**TRY IT**: Would you copy the listing below exactly, keeping the pictures out?

**DATA SUPPLIED**:
---------------

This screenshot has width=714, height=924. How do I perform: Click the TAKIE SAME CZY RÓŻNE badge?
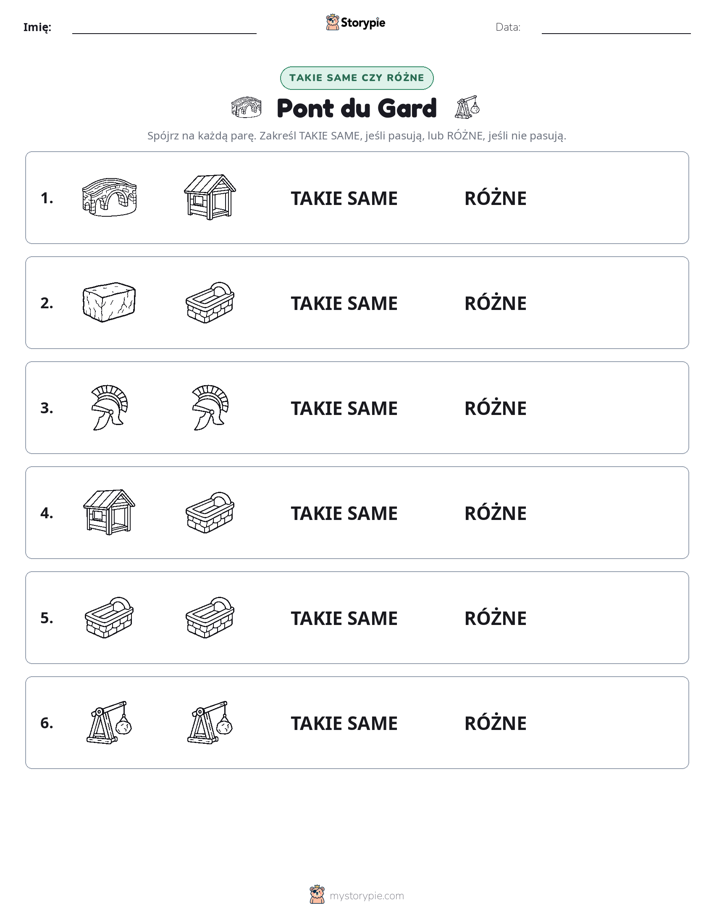[x=356, y=78]

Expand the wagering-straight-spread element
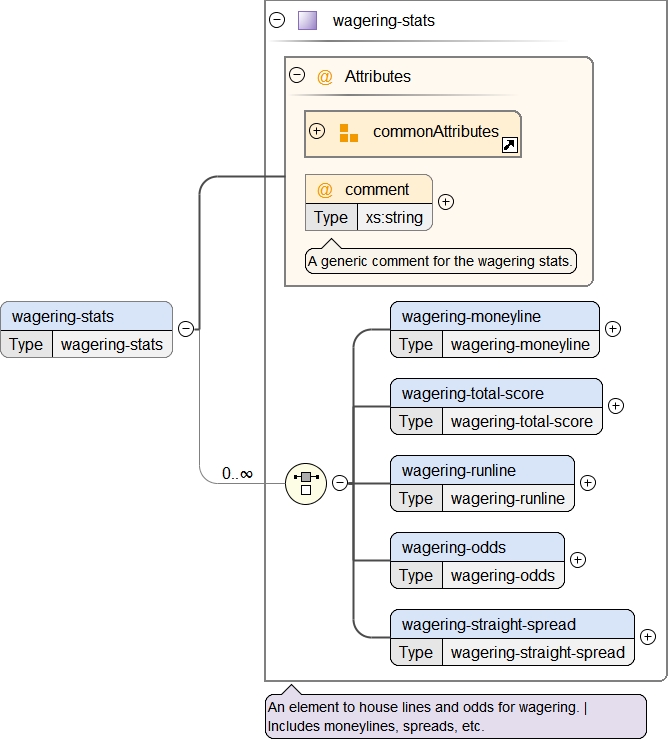coord(648,637)
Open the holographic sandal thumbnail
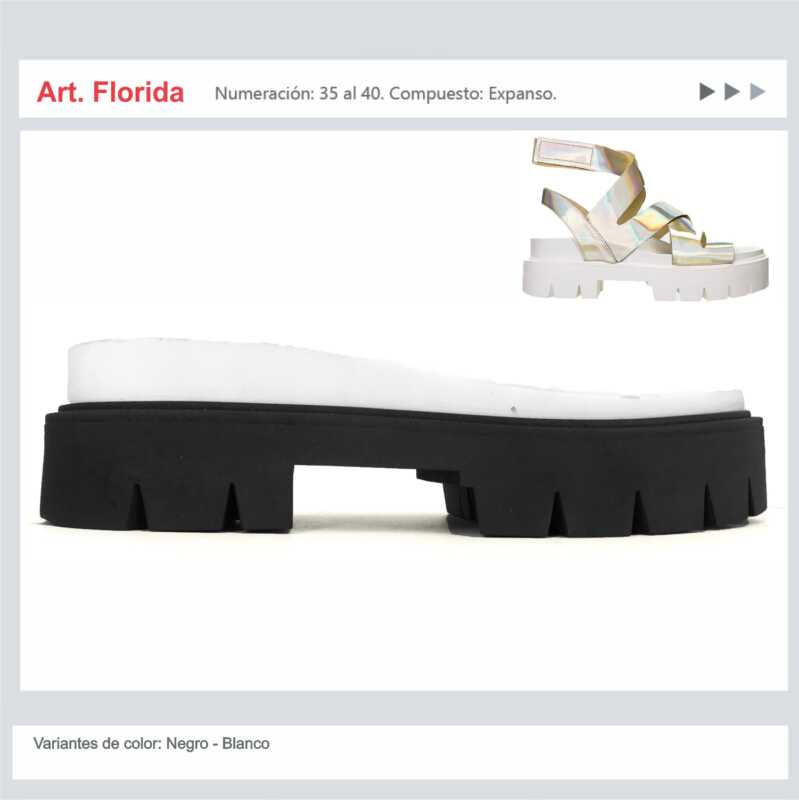The image size is (799, 800). click(x=645, y=218)
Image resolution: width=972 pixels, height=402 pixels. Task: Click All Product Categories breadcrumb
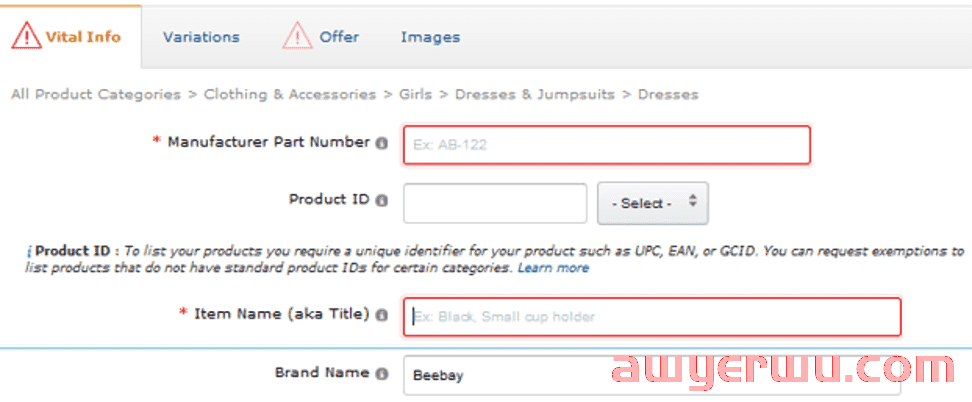[x=96, y=95]
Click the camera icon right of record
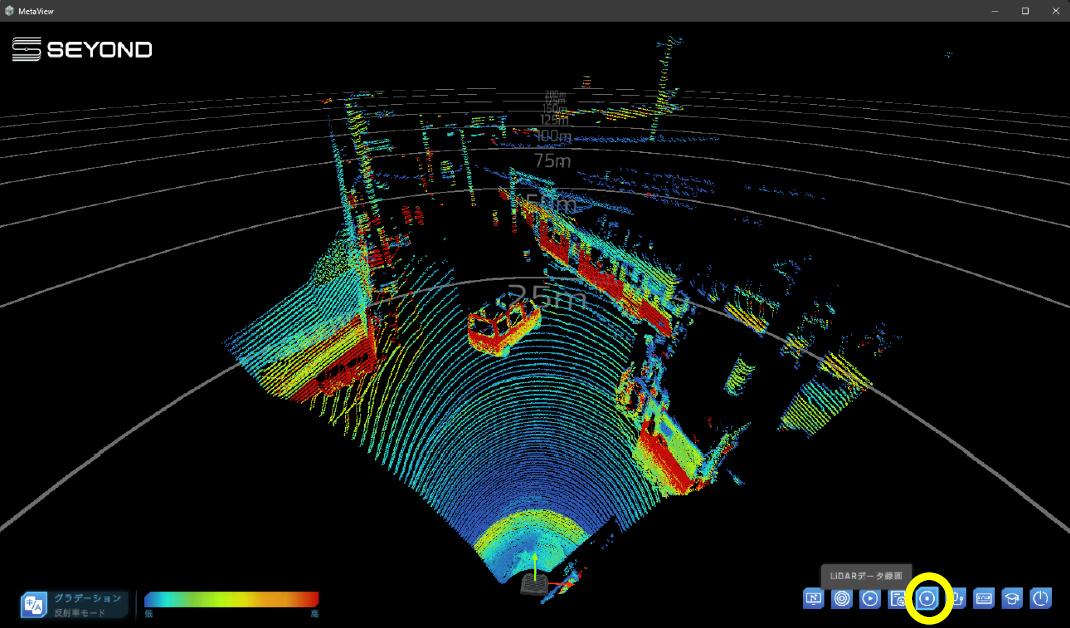 click(956, 598)
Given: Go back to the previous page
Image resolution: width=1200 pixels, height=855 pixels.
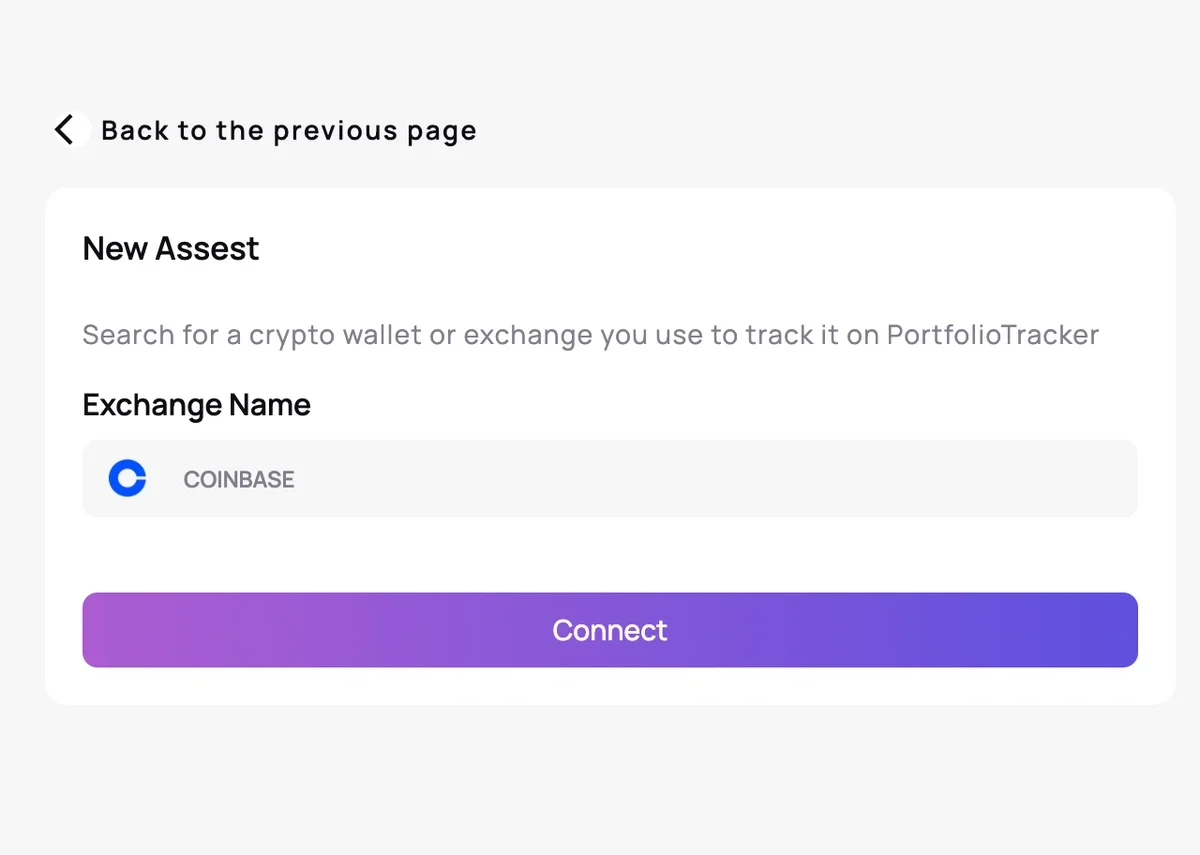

---------------

**EXERCISE RESPONSE**:
This screenshot has width=714, height=924. How do I perform: Click the TAKIE SAME CZY RÓŻNE badge?
[x=356, y=78]

Expand the wagering-straight-spread element
coord(648,637)
Open the holographic sandal thumbnail
The image size is (799, 800). click(x=645, y=218)
Image resolution: width=972 pixels, height=402 pixels. Task: Click All Product Categories breadcrumb
[x=96, y=95]
Click the camera icon right of record
 click(956, 598)
Given: Go back to the previous page
Image resolution: width=1200 pixels, height=855 pixels.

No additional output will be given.